TP 128 draft fix

kgopalsw · aws-yishanm · commit 51e8784469cb · 2025-01-16T02:41:44.000Z
GitOrigin-RevId: b68155341b188362a4cb7137d2724fb461a9a50a
diff --git a/src/transformers_neuronx/layers/flash_decoding.py b/src/transformers_neuronx/layers/flash_decoding.py
@@ -25,7 +25,7 @@ def gather_query_group(query, cores_per_kv_head, n_heads, tp_degree):
     # Communication 1: all-gather query from cores
     # Notice that this is not necessary for context encoding because we don't read from the KV cache
     cores_per_q_head = tp_degree // n_heads
-    group_size = cores_per_kv_head // cores_per_q_head if cores_per_q_head else cores_per_kv_head
+    group_size = cores_per_kv_head # note this cores per kv head is already divide by cores_per_q_head
     num_groups = tp_degree // group_size 
     interleave=False
     n_kv_heads = tp_degree // cores_per_kv_head
@@ -61,9 +61,11 @@ def context(past_scores, active_score, past_values, active_values,
     # How many cores should compute each head collectively
     # All cores that hold the KV cache for the same head should communicate here
     cores_per_kv_head = tp_degree // n_kv_heads
+    cores_per_q_head = tp_degree // n_heads
+    cores_per_kv_head = cores_per_kv_head // cores_per_q_head if cores_per_q_head else cores_per_kv_head
     if cores_per_kv_head > 1:
         group_size = cores_per_kv_head
-        num_groups = n_kv_heads
+        num_groups = tp_degree // group_size
     else:
         # MHA case, assume all cores will have all heads in cache and kv sharded by seq
         num_groups = 1
@@ -164,7 +166,7 @@ def context(past_scores, active_score, past_values, active_values,
 
     # Communication 3: send the results of other Q heads back to their corresponding cores
     # Also gather the results of the current Q head from other cores
-    assert output.sizes[1] == group_size*size , f"n_heads {n_heads} after gather not matching kv_replication x n_heads_tp {group_size}x {size}"

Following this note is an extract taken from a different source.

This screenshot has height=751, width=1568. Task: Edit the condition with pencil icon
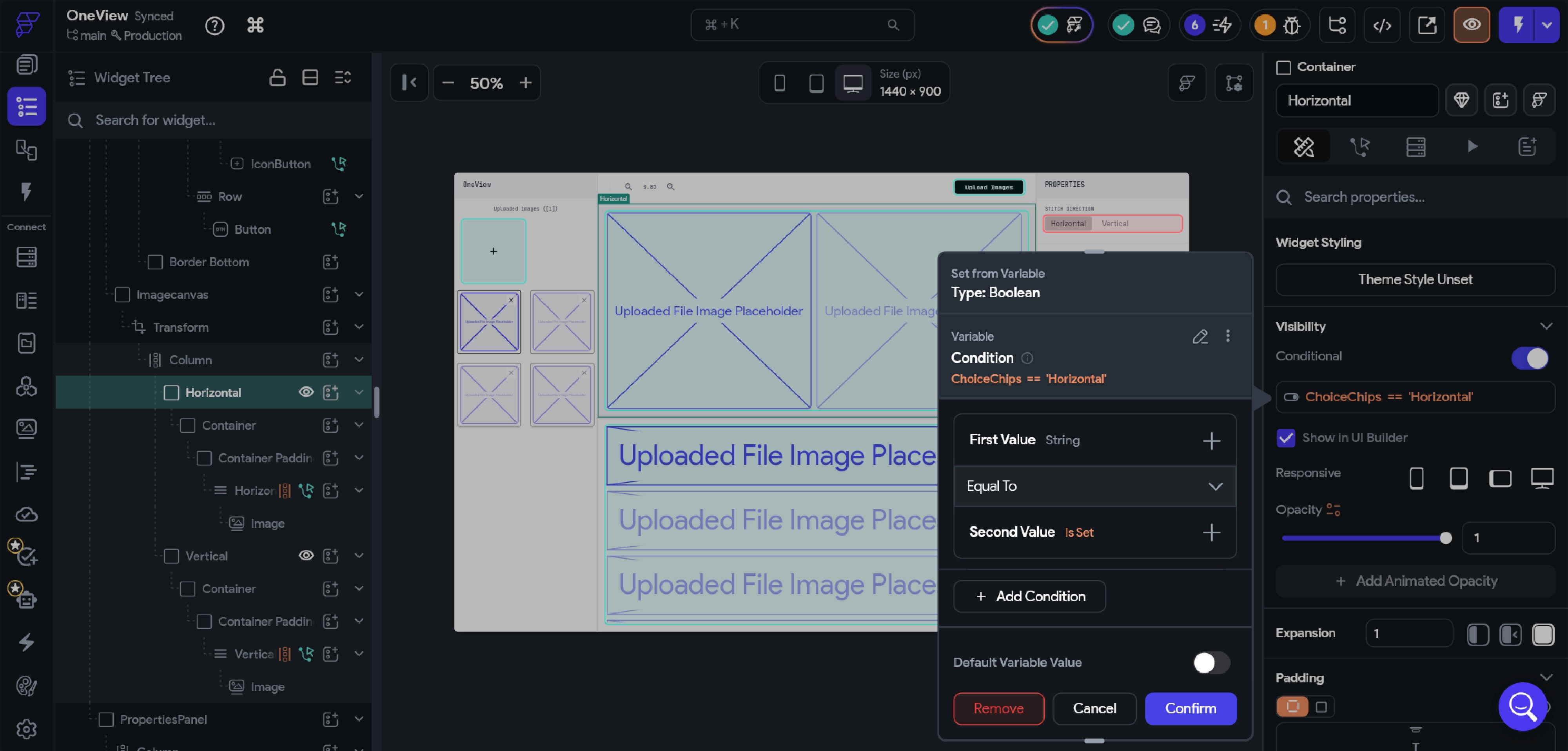coord(1200,336)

+    assert output.sizes[1] == group_size*size , f"n_heads {output.sizes[1]} after gather not matching kv_replication x n_heads_tp {group_size}x {size}"

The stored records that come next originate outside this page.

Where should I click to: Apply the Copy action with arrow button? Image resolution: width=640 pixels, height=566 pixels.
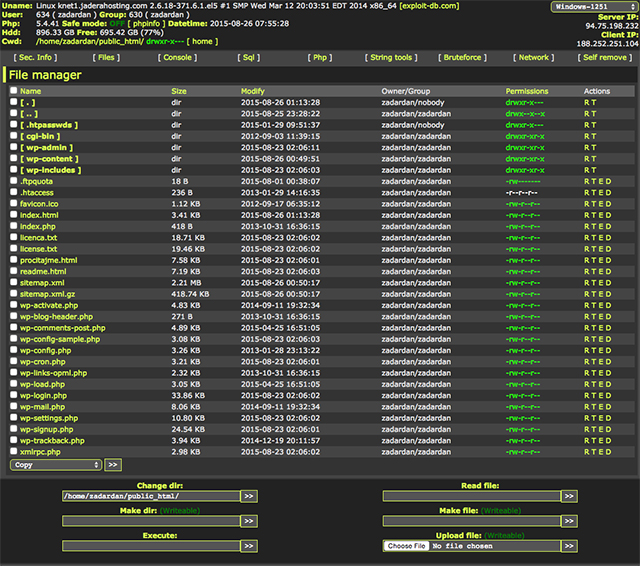(113, 465)
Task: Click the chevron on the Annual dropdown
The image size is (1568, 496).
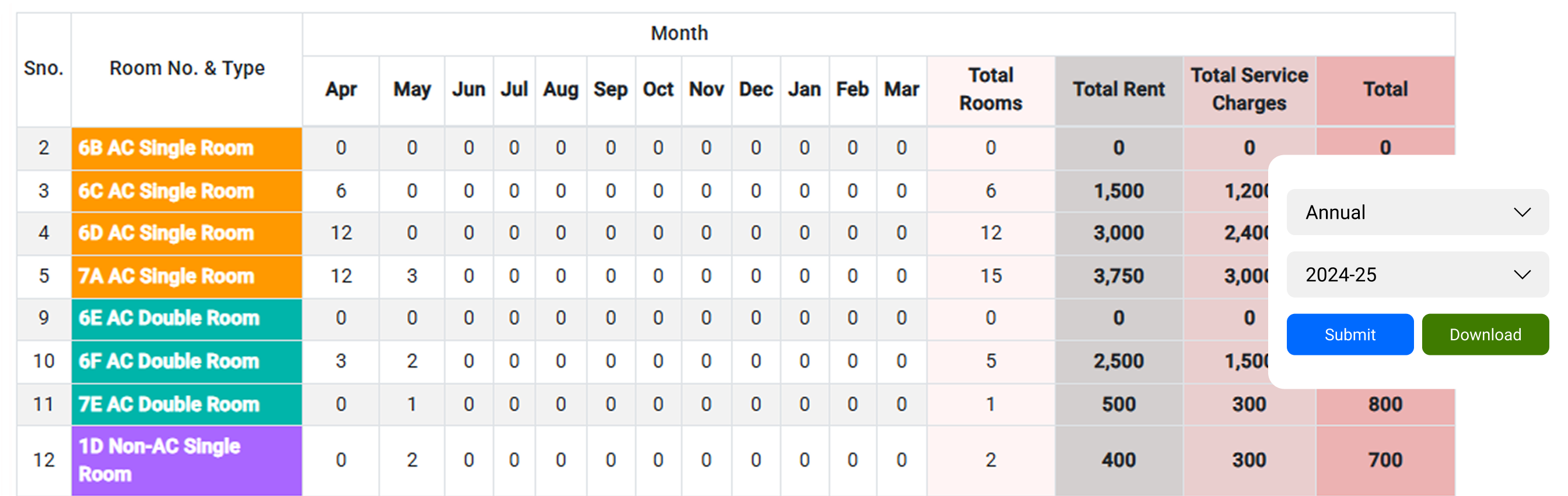Action: pyautogui.click(x=1522, y=212)
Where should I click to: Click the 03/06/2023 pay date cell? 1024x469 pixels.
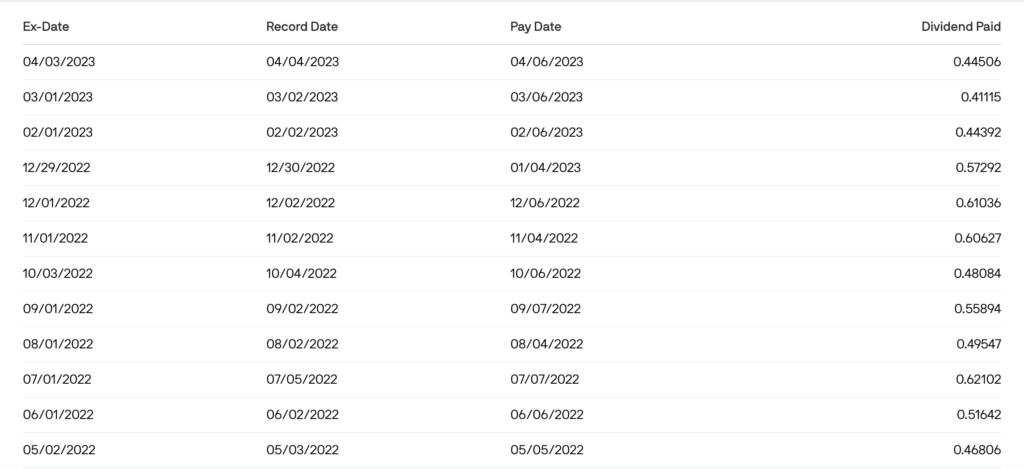(x=546, y=97)
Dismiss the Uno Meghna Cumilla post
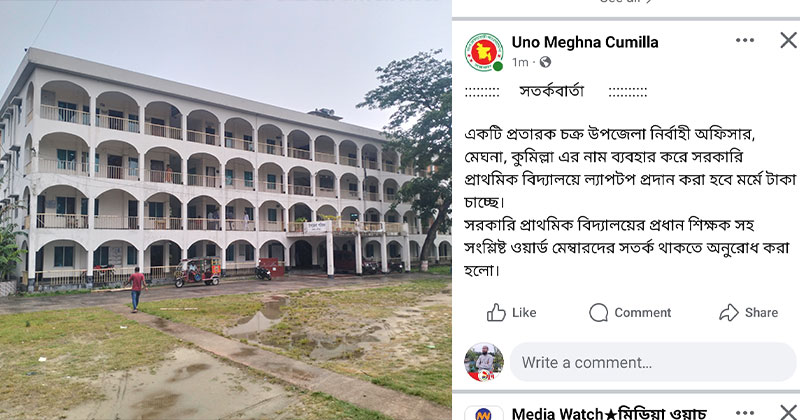Image resolution: width=800 pixels, height=420 pixels. click(x=788, y=40)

     apply_fn = hlo.gen_add_func(output.dtype)
     output = hlo.reduce_scatter(output, dim=1, replica_groups=replica_groups, to_apply=apply_fn)

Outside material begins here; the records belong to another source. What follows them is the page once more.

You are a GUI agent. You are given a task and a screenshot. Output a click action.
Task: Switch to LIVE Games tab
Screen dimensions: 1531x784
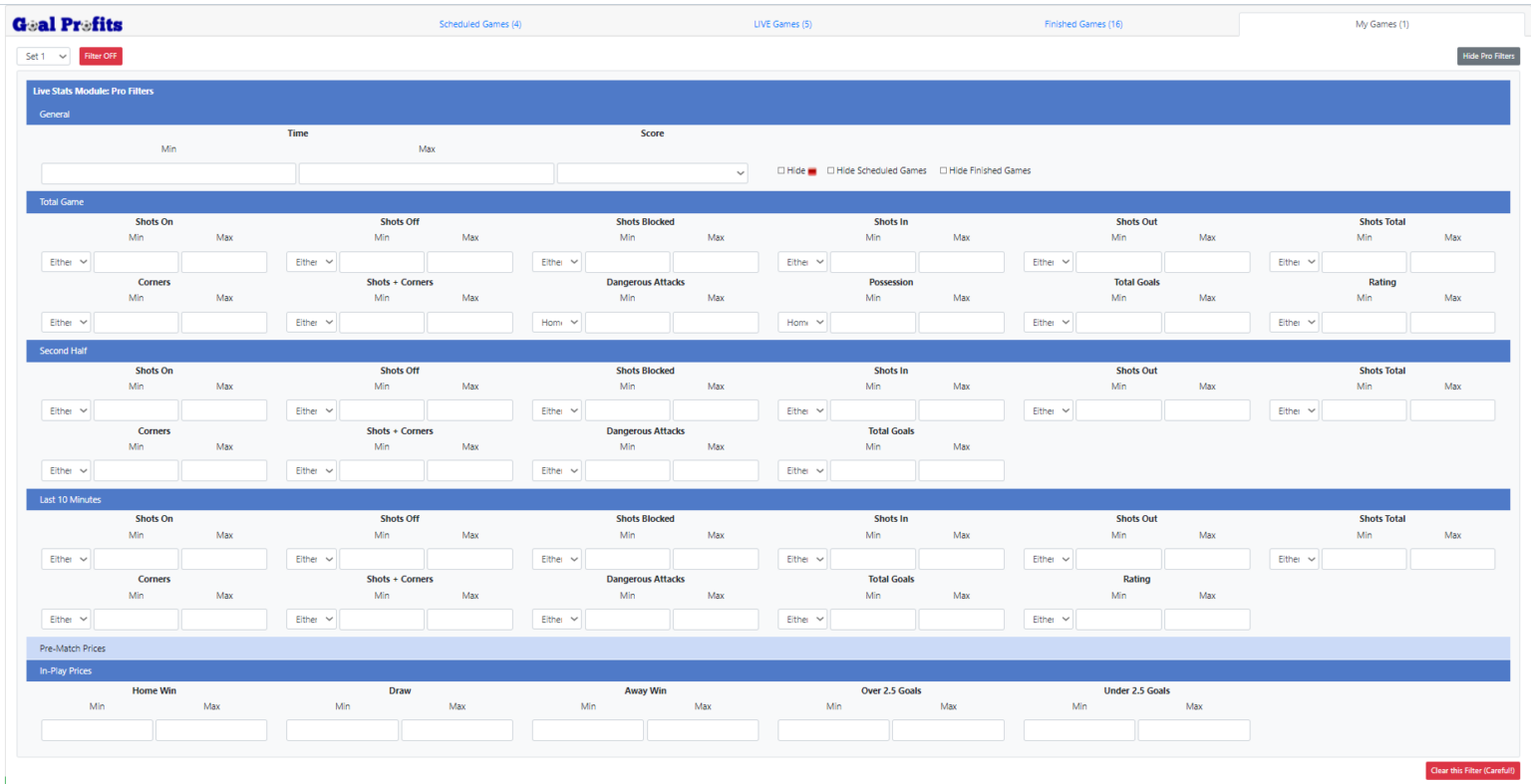[x=783, y=23]
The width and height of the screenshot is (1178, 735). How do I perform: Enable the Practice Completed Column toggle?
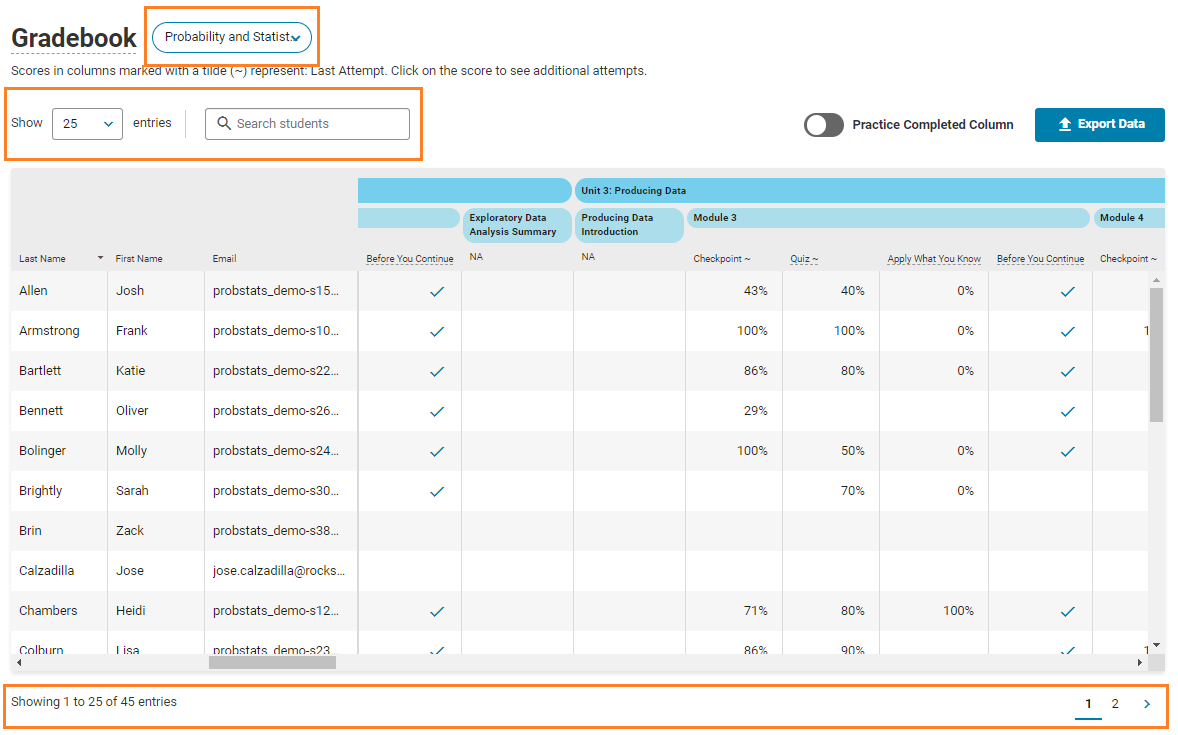[x=823, y=124]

     assert output.sizes[1] == size , f"n_heads post scatter size mismatch, check replica_groups {replica_groups}"
@@ -174,8 +176,8 @@ def context(past_scores, active_score, past_values, active_values,
     # multiplied with its corresponding weights, and then an all-reduce is used to sum
     # results for all heads together.
     # We need a scaling here because multiple cores hold the same result
-    if cores_per_q_head:
-        output = hlo.divide(output, cores_per_q_head)
+    #if cores_per_q_head: # we do zero padding now, so enable once replication is done
+    #    output = hlo.divide(output, cores_per_q_head)
     return output
 
 
@@ -291,4 +293,4 @@ def select_values_within_bound(cache_ids, values, keys, cores_per_kv_head, core_
         keys =  hlo.slice_along(keys, dim=dim,limit=slice_size,stride=stride)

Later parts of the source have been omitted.